Du reste, les seuls voyageurs en ce moment sont quatre touristes anglais, deux gentlemen grisonnants, aux allures comme il faut, et deux misses d’un âge mûr. Hautes de six pieds, et d’une extrême laideur, elles sont habillées, dans des espèces de guérites en mousseline blanche qui laissent saillir tout autour de leur taille des baleines rétives. A mes yeux déjà habitués aux gentilles guenons japonaises, elles apparaissent comme deux grands singes mâles qu’on aurait costumés pour quelque représentation à la foire.

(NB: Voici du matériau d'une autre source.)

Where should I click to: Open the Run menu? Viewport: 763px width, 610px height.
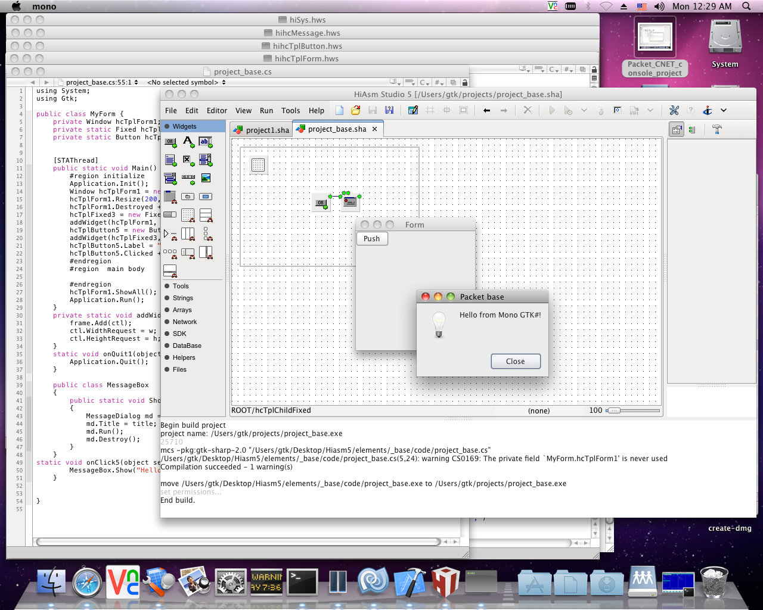266,111
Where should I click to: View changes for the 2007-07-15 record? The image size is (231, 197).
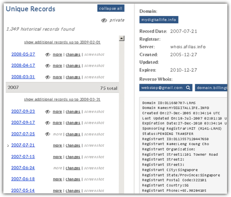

Il y a pour moi dans cet hôtel une heure assez charmante; c’est après le dîner de midi quand je suis seul assis sous la véranda d’où l’on domine la ville, fumant une cigarette dans un demi-sommeil de l’esprit. Au premier plan est le jardin, avec son labyrinthe en miniature, ses toutes petites rocailles, son tout petit lac, ses arbustes nains, dont les uns ont des feuilles, les autres des fleurs seulement, toujours comme dans les paysages sur porcelaine. Par-dessus ces gentilles choses, maniérées à la japonaise, se déploie dans les grands lointains toute la ville aux milliers de toits noirs, avec ses palais, ses temples, sa ceinture de montagnes bleuâtres. Toujours la légère vapeur blanche de l’automne flottant dans l’air, et le tiède soleil éclairant tout de sa lumière pure. Et la campagne toute remplie de la musique éternelle des cigales.

Mon Dieu! voici les deux misses échappées de leur appartement qui viennent folâtrer dans les allées du jardin, avec des gaietés enfantines de babies et des grâces d’orang-outang! Ah! non, alors, la position n’est plus tenable ici.

–Monsieur Yaâmi, je vous en prie, qu’on fasse vite avancer mes djin, et en route... pour le palais de Taïko-Sama!

Pour la dix ou vingtième fois nous devons traverser ce large torrent qui coupe en deux la ville. (En ce moment, il est à peu près desséché, étalant au soleil son grand lit de cailloux.)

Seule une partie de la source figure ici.